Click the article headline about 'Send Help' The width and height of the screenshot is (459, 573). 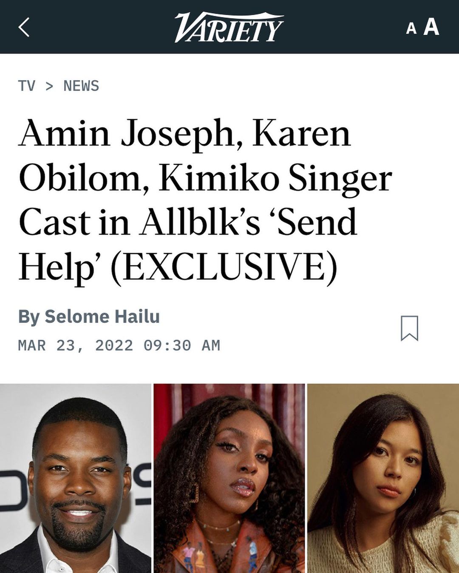(x=205, y=199)
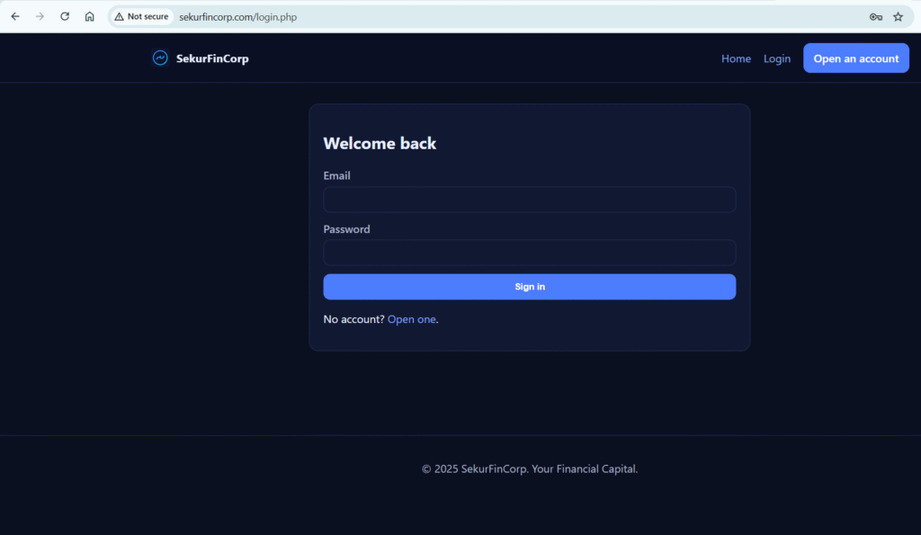Open the Home navigation link
The height and width of the screenshot is (535, 921).
click(736, 58)
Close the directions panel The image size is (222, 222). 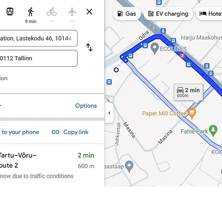click(89, 12)
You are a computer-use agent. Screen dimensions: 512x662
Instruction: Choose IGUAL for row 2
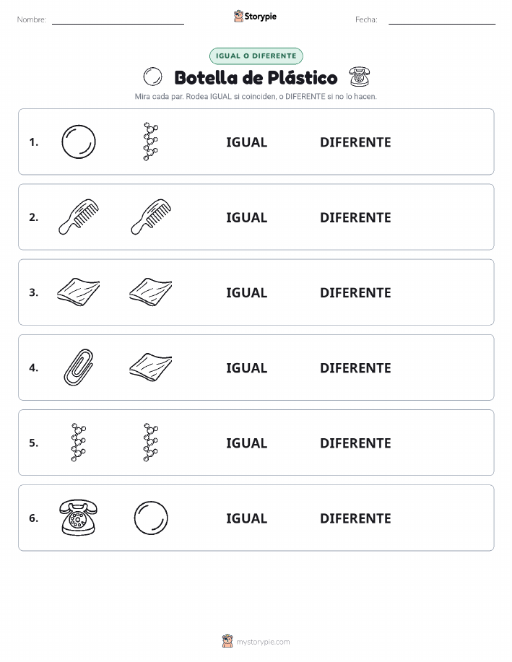pyautogui.click(x=247, y=217)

● ● ● ● ●

▶ What the exercise asks
Could you transcribe exactly the lines running from the one with "You are a computer-use" to the final line of the material above, both included, with no pictures?

▶ Task output
You are a computer-use agent. Screen dimensions: 512x662
Instruction: Choose IGUAL for row 2
pyautogui.click(x=247, y=217)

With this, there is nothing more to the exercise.